How a Misunderstanding Changed my Outlook on Life

A couple decades ago, I was a high school student working at a family-owned restaurant (not my family, a local family). The place was the only buffet in town and I was a dishwasher. On Sunday, I would go to church, then go to work about noon. Sometimes I'd show up to find I was the first dishwasher on duty. Think about how many dirty dishes are used at your local Ryan's or Golden Corral on a typical Sunday morning, then think about them just piling up until noon and you'll have some idea of what I was walking into. It's not just the piles of plates, glasses, and silverware I would have to tackle--there was also the mounds of dishes the chefs had been using to make all the food since the wee hours of the morning.

For the record, the worst thing to clean was the pan the honey-baked ham was prepared in. I would soak it for a couple hours and still have to use a paint scraper on it.

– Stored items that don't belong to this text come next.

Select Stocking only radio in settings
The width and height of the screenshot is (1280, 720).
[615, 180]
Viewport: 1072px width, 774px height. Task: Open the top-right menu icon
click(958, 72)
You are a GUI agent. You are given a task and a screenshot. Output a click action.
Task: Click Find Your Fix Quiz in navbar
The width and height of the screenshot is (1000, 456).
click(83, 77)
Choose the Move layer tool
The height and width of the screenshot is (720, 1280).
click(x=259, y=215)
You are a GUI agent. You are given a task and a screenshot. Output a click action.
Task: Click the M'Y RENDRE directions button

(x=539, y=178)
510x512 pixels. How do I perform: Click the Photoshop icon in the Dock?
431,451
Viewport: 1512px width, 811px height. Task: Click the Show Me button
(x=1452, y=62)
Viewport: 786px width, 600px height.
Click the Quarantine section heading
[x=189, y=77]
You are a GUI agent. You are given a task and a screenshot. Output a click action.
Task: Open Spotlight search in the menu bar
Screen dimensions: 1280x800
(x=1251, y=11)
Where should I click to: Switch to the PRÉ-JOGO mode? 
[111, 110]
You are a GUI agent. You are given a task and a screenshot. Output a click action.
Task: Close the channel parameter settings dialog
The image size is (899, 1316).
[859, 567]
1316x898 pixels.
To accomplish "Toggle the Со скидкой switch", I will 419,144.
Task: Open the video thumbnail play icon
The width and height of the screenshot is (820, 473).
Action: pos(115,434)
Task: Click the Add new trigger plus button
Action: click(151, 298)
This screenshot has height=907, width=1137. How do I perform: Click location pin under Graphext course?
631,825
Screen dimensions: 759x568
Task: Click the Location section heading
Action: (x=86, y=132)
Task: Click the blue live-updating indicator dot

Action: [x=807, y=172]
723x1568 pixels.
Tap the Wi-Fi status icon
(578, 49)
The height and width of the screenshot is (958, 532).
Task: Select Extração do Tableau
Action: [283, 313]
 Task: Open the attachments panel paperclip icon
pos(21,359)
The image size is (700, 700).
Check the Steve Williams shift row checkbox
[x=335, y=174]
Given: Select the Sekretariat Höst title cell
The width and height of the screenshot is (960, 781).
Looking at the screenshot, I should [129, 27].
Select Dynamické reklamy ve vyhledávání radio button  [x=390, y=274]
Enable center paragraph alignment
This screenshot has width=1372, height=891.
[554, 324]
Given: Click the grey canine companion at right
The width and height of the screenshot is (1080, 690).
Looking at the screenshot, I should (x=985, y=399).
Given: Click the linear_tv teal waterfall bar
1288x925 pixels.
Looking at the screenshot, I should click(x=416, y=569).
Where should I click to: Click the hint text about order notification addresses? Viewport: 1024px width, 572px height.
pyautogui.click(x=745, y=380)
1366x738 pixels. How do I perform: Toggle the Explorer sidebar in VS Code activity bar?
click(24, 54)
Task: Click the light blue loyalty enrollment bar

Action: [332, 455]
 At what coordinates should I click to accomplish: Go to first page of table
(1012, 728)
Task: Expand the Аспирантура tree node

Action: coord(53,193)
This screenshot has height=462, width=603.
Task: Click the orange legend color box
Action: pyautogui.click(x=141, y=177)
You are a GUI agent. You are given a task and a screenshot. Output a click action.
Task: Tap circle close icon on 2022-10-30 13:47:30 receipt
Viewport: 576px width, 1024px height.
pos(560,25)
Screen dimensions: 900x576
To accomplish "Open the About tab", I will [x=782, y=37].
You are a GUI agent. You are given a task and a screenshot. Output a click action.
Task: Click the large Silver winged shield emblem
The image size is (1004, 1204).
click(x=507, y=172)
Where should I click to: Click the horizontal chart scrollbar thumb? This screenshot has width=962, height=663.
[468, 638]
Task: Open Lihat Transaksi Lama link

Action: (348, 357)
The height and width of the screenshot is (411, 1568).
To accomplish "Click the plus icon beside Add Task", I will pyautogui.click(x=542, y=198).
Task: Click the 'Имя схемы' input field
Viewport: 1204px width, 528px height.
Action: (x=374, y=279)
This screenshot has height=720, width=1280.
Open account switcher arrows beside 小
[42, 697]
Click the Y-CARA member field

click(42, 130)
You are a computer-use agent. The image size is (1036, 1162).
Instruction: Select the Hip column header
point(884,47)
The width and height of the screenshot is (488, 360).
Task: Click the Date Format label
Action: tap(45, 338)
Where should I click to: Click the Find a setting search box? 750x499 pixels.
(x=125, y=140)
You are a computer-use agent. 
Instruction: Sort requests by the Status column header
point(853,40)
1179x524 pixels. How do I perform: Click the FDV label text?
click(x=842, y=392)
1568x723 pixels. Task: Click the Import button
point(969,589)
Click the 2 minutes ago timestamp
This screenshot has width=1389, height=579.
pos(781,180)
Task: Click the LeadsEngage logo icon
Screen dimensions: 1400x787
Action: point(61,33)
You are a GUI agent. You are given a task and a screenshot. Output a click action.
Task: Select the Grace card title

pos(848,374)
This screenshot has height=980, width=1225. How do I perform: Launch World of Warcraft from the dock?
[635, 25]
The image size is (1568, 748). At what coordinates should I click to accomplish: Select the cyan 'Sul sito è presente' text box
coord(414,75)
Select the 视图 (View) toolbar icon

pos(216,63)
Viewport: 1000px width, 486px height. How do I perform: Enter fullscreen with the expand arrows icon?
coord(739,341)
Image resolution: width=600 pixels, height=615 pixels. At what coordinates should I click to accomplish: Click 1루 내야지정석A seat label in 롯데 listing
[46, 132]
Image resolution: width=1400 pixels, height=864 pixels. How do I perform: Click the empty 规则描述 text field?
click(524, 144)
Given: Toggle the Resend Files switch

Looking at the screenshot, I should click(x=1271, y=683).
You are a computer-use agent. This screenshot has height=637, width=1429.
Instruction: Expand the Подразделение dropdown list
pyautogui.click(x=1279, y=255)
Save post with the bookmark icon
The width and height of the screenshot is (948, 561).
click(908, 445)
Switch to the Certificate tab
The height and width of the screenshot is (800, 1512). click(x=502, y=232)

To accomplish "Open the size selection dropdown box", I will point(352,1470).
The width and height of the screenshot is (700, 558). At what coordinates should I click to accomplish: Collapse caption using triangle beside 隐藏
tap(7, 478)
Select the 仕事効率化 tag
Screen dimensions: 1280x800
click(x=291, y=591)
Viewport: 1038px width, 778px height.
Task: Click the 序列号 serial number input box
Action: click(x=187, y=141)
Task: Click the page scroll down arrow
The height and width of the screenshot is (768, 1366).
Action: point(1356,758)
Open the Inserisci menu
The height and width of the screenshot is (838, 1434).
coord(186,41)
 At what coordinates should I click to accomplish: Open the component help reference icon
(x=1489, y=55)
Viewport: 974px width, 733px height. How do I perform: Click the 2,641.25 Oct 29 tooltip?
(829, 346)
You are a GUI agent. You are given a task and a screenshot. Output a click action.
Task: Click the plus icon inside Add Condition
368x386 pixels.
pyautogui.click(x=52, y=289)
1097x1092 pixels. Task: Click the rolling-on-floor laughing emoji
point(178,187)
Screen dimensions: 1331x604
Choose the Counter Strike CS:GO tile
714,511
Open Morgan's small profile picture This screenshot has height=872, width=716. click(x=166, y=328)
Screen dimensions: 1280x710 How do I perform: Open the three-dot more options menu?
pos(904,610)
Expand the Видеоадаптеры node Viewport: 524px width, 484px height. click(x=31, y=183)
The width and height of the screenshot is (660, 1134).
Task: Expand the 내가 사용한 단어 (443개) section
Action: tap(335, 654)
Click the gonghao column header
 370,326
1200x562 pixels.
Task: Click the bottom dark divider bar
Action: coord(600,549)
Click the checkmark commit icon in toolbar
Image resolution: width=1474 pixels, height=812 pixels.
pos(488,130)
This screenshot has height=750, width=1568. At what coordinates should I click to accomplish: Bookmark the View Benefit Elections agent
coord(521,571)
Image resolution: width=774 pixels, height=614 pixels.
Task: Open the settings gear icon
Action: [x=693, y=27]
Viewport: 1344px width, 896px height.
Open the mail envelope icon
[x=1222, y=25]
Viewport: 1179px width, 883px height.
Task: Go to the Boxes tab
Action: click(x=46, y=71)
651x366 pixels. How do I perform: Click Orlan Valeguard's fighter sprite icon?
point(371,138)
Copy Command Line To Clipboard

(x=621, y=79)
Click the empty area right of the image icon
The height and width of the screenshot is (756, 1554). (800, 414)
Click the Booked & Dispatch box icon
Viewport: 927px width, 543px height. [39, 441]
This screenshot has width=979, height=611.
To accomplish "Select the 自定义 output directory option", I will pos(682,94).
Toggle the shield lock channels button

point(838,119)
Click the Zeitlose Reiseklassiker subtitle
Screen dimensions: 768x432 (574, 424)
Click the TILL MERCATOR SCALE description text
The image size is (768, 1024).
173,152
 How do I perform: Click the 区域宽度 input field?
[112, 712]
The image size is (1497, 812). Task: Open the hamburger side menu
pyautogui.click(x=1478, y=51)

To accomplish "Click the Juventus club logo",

Anyway, on those Sundays when I was the only person on duty, I had the double pressure of the chef's needing me to clean their tools and the customers wanting clean plates on the buffet (imagine that). On those days, one of the owners would walk back to the wash room and give me great piece of encouragement:

"You've got your work cut out for you."

Now, I was not familiar with the meaning of the idiom at the time and Google was still five years away, so I reasoned the meaning of phrase like this:


  1. Sometimes you have to do a task that requires you to cut something out as the first step (such as cutting and pasting in Kindergarten, or while building a model).
  2. If someone cut the work out for you first, it would make the rest of your job a little easier.
  3. Therefore, the phrase "You've got your work cut out for you" means that the task you have is not as hard as it could have been.


I would plod along with those sinks and dishwashers on Sunday afternoon, happy that, somehow, what I was doing was easier than it could have been. It wasn't until after my two-year stint at the job I found out what the phrase really meant, but it was too late...I had learned an important life lesson. Perception is everything.

Now, when I hear someone say my work is cut out for me, it triggers a feeling that the job is one that is easier than it looks. That feeling makes allows me to jump right in, which, in turn, makes the job go faster.

I am nothing special when it comes to being an indie author. I write, I edit, I ask for help, and I publish. The only big different between me and the guy who wants to do what I am doing with writing is the belief that the road to publishing is too hard. I assure you it is not too hard, your work has been cut out for you.